+++ Excerpted text

# Dog ate raw chicken thigh, vomiting since?



## PoodlePowerBC (Feb 25, 2011)

Is this happening in the morning? Russell used to have morning "hunger Pukes" in the morning when he was kibble fed. Vet recommended giving him a small handful of kibble at night so his stomach had something to work on. Worked for him. Completely stopped when I started him on PMR


----------



## My babies (Aug 14, 2012)

Gucci did that when he was younger. Vet recommended feeding him some food before bed and it worked. He still does this in the morning probably once a month due to food that wasn't digested completely.


----------



## CT Girl (Nov 17, 2010)

I don't think it is an issue with the chicken. If it was tainted it would not still be affecting him a week or two later. It sounds like bile. I would give him a snack before bedtime.


----------



## AngelsMommy (Nov 3, 2012)

++++++
+++ Record extracts

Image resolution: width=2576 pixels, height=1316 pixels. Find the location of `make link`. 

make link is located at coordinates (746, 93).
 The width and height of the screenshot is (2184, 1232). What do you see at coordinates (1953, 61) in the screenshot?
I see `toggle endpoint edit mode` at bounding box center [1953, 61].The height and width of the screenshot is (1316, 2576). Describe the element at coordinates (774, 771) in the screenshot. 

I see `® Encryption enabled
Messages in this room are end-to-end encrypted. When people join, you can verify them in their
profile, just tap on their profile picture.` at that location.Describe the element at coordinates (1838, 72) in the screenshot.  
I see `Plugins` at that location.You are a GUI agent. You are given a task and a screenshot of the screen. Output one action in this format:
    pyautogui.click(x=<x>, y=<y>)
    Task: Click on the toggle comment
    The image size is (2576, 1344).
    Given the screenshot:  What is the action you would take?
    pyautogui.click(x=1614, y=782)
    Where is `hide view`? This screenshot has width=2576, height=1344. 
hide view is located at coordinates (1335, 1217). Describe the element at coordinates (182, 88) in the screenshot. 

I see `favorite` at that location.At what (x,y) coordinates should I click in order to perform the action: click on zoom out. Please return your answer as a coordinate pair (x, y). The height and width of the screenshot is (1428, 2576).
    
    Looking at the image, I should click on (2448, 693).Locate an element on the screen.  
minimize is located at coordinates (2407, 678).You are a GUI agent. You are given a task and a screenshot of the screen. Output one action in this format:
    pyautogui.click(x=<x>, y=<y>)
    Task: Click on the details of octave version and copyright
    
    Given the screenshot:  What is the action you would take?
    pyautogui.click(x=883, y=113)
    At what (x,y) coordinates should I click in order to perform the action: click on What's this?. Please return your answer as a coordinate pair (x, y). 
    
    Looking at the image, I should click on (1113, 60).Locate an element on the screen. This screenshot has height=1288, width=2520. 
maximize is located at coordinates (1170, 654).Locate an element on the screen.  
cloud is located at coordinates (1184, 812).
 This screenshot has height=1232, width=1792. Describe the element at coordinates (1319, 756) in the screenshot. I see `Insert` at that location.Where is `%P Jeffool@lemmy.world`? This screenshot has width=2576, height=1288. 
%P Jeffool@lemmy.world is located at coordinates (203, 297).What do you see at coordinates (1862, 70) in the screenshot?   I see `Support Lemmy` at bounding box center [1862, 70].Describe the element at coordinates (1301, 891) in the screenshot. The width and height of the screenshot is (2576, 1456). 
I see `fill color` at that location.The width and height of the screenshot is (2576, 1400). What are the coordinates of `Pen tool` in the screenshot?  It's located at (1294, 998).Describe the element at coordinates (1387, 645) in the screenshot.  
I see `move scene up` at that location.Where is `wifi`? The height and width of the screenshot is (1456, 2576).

++++++

* _Assignment_:
Copy out the entire forum thread about the dog that has been vomiting since eating a raw chicken thigh, word for word and without any changes.

* _Your solution_:
# Dog ate raw chicken thigh, vomiting since?



## PoodlePowerBC (Feb 25, 2011)

Is this happening in the morning? Russell used to have morning "hunger Pukes" in the morning when he was kibble fed. Vet recommended giving him a small handful of kibble at night so his stomach had something to work on. Worked for him. Completely stopped when I started him on PMR


----------



## My babies (Aug 14, 2012)

Gucci did that when he was younger. Vet recommended feeding him some food before bed and it worked. He still does this in the morning probably once a month due to food that wasn't digested completely.


----------



## CT Girl (Nov 17, 2010)

I don't think it is an issue with the chicken. If it was tainted it would not still be affecting him a week or two later. It sounds like bile. I would give him a snack before bedtime.


----------



## AngelsMommy (Nov 3, 2012)